Despite Castleton's solid pitching, manager Griffith chose to option Castleton to Atlanta for additional seasoning—a decision that had unexpectedly tragic implications for Castleton's career. After a strong start, Castleton suffered a bout with typhoid fever that left him in uncertain health from that point on. His poor health contributed to an inconsistent record, which resulted in his eventual release to Cincinnati in 1909. In the only game of a scheduled doubleheader with Boston (the other games had been cancelled due to inclement weather), Castleton finished with four strikeouts and only one walk. Unfortunately, this was followed by a disastrous appearance in a July 25 bout with St. Louis.
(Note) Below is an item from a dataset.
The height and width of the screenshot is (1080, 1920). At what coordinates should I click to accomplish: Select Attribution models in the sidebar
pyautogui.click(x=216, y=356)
Continual health problems that evidently resulted from his 1908 illness impeded his performance, and he was forced to endure long periods of inactivity.

== Later years ==
After playing his final game with Cincinnati on May 29, 1910, Castleton continued to pitch for two more seasons with minor league teams in the Pacific Coast League. Despite strong showings, Castleton opted to retire in 1912, as concerns about his damaged health mounted. While his later career was impeded by illness, Castleton was long remembered for his early performance in the Southern Association as well as his perfect game as a minor league pitcher.

After retiring from baseball, Castleton returned to Salt Lake City, where he married Ester Adella Kjeldsen and established a lucrative practice as an accountant. He eventually relocated with his wife to Los Angeles, where he died in 1967. His remains were returned to Salt Lake City for burial.